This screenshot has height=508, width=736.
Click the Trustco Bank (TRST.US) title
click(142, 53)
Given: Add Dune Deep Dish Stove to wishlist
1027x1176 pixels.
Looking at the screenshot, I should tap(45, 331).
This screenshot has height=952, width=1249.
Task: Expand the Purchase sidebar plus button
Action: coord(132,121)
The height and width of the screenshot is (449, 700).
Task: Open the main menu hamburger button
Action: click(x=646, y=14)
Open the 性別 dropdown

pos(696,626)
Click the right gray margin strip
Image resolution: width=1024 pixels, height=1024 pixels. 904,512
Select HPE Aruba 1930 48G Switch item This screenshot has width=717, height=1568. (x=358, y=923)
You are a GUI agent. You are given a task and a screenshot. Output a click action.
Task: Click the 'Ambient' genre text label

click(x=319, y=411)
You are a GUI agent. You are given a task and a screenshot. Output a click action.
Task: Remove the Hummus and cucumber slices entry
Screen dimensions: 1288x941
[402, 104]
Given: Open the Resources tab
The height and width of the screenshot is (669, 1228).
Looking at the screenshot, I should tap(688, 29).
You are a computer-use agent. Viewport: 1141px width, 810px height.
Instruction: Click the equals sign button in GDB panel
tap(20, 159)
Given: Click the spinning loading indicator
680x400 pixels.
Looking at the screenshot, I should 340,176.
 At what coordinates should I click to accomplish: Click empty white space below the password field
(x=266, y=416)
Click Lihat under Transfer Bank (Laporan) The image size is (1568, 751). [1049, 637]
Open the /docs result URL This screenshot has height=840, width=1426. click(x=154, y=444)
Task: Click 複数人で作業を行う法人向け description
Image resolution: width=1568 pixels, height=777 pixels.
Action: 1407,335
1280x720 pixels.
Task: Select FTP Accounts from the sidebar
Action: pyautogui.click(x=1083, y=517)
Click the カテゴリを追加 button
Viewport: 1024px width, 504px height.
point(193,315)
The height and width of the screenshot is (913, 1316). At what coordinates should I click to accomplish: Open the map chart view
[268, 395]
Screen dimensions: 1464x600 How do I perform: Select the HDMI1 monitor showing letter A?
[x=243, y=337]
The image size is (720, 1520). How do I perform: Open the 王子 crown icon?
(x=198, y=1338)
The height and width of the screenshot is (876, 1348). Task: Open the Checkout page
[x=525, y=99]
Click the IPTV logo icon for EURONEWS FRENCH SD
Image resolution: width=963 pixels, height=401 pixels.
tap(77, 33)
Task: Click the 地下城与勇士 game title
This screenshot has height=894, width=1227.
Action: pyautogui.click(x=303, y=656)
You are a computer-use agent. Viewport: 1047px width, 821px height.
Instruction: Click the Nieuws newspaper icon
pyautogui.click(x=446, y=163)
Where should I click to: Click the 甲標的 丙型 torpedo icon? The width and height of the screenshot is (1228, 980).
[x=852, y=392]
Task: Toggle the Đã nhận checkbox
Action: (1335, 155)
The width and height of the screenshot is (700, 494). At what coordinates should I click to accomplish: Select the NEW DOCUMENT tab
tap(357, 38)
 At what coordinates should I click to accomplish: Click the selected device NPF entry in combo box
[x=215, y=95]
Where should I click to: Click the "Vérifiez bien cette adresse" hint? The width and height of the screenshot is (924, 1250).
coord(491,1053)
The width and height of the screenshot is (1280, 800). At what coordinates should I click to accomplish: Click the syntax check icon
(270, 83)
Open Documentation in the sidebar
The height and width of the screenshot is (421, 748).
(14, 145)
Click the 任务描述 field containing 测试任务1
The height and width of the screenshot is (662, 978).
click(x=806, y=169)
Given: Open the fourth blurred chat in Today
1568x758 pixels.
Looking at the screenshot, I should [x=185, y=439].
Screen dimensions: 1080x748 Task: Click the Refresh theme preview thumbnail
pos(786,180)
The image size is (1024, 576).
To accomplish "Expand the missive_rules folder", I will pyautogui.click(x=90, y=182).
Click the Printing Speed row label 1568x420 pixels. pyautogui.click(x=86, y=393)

------

Problem details:
Return exactly, please, the lines of the material from the first one down to and including the line where "Given: Add Dune Deep Dish Stove to wishlist" appears.

Reply to the exercise:
This screenshot has height=508, width=736.
Click the Trustco Bank (TRST.US) title
click(142, 53)
Given: Add Dune Deep Dish Stove to wishlist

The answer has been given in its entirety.